山形交通・高畠駅、廃線後も保存されている駅舎

白い壁・・・

丸い照明の台座・・・

幾何学模様を描くかのような木枠の窓・・・

そして差し込む光・・・


全てが調和し、その駅は廃線後も

なおもモダンで格調い空間を保っていた。

(山形交通高畠線、高畠駅旧駅舎)


 高畠線は1974年に全廃されましたが、高畠駅駅舎は保存されつつバスの待合所として利用されてきました。しかしバス路線は山形交通→町営と運行者が変った後に廃止となってしまいました。

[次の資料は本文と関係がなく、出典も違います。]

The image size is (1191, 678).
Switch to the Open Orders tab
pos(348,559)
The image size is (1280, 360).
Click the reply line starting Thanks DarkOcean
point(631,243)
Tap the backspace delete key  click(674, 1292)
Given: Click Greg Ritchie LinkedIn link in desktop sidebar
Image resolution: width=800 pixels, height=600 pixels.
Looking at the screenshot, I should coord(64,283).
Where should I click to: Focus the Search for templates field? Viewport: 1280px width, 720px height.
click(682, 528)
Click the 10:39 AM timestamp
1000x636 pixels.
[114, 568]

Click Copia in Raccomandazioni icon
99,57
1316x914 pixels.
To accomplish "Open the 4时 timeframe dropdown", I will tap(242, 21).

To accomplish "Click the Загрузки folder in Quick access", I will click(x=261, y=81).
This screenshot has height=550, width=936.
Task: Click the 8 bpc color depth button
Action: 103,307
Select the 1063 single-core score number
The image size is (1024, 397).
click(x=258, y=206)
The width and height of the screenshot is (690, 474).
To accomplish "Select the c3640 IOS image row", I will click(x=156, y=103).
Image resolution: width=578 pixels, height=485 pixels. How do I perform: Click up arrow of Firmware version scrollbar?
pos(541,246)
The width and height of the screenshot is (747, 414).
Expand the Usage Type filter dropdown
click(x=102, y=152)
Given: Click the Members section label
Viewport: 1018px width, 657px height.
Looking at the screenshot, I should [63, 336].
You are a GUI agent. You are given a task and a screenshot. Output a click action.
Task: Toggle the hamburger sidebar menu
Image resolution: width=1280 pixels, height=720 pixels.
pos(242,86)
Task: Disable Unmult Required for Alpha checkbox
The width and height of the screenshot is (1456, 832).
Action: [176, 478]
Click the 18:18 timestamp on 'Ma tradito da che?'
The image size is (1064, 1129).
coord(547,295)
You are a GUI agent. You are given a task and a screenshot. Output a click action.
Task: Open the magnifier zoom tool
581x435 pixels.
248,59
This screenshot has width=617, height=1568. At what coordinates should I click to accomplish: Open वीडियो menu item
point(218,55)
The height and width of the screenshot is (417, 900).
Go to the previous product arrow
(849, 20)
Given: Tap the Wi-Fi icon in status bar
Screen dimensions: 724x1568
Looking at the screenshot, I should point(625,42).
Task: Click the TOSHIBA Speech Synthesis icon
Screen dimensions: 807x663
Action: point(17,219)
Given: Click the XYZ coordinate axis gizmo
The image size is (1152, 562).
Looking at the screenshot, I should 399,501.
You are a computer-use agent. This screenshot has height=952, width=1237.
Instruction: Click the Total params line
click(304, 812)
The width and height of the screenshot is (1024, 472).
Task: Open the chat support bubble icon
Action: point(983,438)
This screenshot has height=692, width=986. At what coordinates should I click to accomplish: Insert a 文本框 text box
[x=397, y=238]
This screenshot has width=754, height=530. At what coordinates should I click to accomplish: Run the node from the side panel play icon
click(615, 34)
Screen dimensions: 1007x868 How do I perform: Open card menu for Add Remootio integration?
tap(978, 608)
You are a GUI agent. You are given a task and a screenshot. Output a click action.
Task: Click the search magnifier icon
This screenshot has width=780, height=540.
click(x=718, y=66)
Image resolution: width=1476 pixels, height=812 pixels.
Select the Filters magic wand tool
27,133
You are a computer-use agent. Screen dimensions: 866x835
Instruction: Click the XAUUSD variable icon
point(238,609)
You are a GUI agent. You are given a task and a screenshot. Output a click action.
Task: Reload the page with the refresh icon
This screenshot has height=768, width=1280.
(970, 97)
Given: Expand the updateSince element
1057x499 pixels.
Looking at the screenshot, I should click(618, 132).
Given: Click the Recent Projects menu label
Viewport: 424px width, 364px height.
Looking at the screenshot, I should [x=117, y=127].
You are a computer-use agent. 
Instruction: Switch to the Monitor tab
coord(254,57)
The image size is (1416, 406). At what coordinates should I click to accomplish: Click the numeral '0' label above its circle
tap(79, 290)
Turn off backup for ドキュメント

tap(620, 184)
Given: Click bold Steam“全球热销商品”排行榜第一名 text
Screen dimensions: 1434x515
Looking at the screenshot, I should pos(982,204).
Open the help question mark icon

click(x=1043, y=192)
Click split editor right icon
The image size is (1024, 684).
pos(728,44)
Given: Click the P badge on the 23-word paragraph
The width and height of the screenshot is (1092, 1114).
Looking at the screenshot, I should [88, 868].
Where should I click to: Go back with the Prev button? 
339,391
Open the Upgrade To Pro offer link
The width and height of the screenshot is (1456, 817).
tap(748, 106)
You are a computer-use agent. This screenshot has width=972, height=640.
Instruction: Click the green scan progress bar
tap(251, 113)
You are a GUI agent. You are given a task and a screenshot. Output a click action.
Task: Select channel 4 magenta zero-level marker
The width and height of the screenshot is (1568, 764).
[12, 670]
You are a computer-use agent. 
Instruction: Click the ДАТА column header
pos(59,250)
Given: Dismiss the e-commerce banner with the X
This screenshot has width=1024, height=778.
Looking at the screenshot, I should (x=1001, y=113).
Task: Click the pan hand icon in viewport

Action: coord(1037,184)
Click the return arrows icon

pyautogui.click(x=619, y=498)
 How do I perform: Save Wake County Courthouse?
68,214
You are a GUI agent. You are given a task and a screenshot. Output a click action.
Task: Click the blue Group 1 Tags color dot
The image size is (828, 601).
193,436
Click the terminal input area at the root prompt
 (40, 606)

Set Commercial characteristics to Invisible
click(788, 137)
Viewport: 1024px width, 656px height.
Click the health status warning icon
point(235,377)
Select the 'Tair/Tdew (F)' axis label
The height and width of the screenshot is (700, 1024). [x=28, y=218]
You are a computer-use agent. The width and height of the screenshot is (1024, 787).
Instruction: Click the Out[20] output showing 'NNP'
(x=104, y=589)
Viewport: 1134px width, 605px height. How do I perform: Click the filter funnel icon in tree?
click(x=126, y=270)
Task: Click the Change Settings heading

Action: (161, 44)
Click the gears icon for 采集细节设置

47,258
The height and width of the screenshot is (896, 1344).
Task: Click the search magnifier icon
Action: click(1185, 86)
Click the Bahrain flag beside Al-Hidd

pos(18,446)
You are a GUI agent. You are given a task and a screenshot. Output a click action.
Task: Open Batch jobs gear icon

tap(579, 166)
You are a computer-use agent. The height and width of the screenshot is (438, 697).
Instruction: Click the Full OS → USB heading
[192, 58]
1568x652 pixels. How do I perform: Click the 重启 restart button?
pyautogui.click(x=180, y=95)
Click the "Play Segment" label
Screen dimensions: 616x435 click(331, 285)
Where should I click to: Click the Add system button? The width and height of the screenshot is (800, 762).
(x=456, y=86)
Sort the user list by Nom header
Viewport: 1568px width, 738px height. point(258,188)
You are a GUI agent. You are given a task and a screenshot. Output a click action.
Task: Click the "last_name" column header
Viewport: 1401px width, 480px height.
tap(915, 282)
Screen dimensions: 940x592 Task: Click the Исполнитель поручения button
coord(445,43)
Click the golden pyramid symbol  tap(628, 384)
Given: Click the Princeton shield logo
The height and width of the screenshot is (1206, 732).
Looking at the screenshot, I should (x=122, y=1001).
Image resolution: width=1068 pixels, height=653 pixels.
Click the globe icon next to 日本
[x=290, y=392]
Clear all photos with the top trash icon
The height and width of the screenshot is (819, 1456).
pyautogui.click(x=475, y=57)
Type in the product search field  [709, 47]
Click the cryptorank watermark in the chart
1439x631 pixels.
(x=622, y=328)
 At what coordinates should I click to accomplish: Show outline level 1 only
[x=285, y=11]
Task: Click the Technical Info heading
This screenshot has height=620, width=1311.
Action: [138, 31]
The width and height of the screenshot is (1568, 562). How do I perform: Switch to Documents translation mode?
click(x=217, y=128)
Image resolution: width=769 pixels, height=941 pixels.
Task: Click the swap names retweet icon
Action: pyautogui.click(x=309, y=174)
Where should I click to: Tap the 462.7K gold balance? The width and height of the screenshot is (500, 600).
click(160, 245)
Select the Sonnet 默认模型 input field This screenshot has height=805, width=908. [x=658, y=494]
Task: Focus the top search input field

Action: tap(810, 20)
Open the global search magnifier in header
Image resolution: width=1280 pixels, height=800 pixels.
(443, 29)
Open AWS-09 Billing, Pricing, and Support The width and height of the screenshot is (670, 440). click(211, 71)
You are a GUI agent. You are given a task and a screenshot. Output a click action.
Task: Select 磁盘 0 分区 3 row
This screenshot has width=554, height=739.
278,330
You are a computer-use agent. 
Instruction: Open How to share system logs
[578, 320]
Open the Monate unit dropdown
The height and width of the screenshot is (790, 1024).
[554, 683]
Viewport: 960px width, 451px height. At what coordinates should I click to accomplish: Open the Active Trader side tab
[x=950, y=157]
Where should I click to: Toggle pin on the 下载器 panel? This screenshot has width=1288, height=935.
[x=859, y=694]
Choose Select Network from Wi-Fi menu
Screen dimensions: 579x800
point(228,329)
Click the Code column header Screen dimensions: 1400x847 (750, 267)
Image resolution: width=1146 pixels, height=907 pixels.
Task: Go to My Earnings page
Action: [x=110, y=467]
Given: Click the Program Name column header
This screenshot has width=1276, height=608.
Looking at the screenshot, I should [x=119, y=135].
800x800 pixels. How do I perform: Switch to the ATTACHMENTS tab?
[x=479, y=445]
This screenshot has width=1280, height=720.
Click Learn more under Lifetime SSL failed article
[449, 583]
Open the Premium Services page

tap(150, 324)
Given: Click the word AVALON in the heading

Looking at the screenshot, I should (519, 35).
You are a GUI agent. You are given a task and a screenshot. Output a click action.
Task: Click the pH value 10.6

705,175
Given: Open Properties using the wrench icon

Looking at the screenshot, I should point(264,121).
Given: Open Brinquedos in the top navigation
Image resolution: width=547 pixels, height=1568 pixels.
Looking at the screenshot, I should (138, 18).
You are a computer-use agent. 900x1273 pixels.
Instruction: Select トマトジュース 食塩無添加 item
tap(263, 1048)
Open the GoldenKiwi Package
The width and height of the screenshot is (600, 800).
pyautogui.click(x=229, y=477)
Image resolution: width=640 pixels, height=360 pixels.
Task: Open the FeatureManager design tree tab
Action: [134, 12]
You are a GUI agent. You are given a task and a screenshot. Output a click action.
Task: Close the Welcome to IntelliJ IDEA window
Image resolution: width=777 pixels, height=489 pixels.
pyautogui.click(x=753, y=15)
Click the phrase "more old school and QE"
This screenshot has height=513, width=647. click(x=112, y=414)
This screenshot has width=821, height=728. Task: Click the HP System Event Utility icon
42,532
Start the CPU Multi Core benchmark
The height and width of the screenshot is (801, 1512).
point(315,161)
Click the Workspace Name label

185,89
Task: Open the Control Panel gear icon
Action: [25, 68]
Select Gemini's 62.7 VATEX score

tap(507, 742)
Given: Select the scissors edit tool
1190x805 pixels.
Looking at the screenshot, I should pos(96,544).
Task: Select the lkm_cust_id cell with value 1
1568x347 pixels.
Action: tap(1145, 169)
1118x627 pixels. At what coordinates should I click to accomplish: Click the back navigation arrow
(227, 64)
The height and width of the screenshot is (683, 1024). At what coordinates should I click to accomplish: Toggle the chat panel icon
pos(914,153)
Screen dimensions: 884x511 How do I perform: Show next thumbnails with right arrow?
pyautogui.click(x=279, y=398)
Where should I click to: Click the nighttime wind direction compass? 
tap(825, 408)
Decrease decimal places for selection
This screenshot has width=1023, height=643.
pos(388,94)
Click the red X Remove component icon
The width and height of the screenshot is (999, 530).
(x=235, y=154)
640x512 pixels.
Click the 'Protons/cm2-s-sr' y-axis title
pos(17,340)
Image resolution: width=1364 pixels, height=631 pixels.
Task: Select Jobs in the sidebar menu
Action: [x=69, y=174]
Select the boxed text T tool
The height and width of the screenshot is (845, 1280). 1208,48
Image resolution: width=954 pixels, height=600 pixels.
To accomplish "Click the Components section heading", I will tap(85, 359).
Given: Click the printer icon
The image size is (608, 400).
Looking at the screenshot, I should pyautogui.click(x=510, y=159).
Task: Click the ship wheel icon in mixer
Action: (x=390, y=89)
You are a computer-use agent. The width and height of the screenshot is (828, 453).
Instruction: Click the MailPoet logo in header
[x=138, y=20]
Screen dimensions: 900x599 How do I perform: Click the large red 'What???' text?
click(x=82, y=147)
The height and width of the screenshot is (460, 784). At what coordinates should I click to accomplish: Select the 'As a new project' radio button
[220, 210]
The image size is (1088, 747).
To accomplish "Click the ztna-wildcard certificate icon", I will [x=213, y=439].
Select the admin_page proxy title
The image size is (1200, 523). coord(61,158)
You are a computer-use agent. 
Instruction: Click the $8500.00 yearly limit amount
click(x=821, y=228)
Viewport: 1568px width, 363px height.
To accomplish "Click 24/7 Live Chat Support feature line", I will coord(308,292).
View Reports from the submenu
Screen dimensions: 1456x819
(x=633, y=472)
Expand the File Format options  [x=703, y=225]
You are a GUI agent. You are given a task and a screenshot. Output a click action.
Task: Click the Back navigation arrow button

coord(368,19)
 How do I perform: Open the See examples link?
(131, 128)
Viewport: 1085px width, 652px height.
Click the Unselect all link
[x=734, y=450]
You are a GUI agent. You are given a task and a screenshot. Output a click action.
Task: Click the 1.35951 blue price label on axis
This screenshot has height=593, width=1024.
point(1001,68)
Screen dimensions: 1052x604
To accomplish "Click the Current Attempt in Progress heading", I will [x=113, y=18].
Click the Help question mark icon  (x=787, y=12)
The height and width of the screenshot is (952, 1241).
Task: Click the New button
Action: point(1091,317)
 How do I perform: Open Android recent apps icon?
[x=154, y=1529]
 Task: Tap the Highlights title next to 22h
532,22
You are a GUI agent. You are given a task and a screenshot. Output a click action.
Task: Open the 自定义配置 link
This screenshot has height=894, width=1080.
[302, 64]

 駅舎は地元の名産である高畠石を使った石造りの洋風駅舎で、設計は何と初代駅長氏だそうです。駅長だから設計・デザインの専門家ではないのでしょうが、石積みで洋風の外観もさることながら、待合室にあるもの全てが調和したモダンさが漂う空間は、デザインの素晴らしさ感じます。駅長氏がどこまで意図してデザインしたのか・・・、それとも偶然の産物なのか・・・。きっと地元の人々も初めてこの空間に足を踏み入れた時は、斬新な建物にハッとさせられたのでしょう。

山形交通・高畠駅、石造りの駅舎は廃線後も保存された


 なお現在のJR東日本の高畠駅は、かつて糠ノ目駅と名乗っていて、1991年(平成3年)3月16日から今の駅名となりました。山形交通、JRとも名前は同じ高畠ですが、両者は全く違う位置にあります。糠ノ目駅と旧高畠駅間は、かつては山形交通・高畠線で結ばれていて、廃線跡はまほろば緑道という自転車道に転用されました。両駅間は自転車で約30分。訪問はJR高畠駅のレンタサイクルを借り、高畠線を偲びながらのんびりと自転車を漕ぐのがおすすめです。


[2010年4月訪問](山形県高畠町)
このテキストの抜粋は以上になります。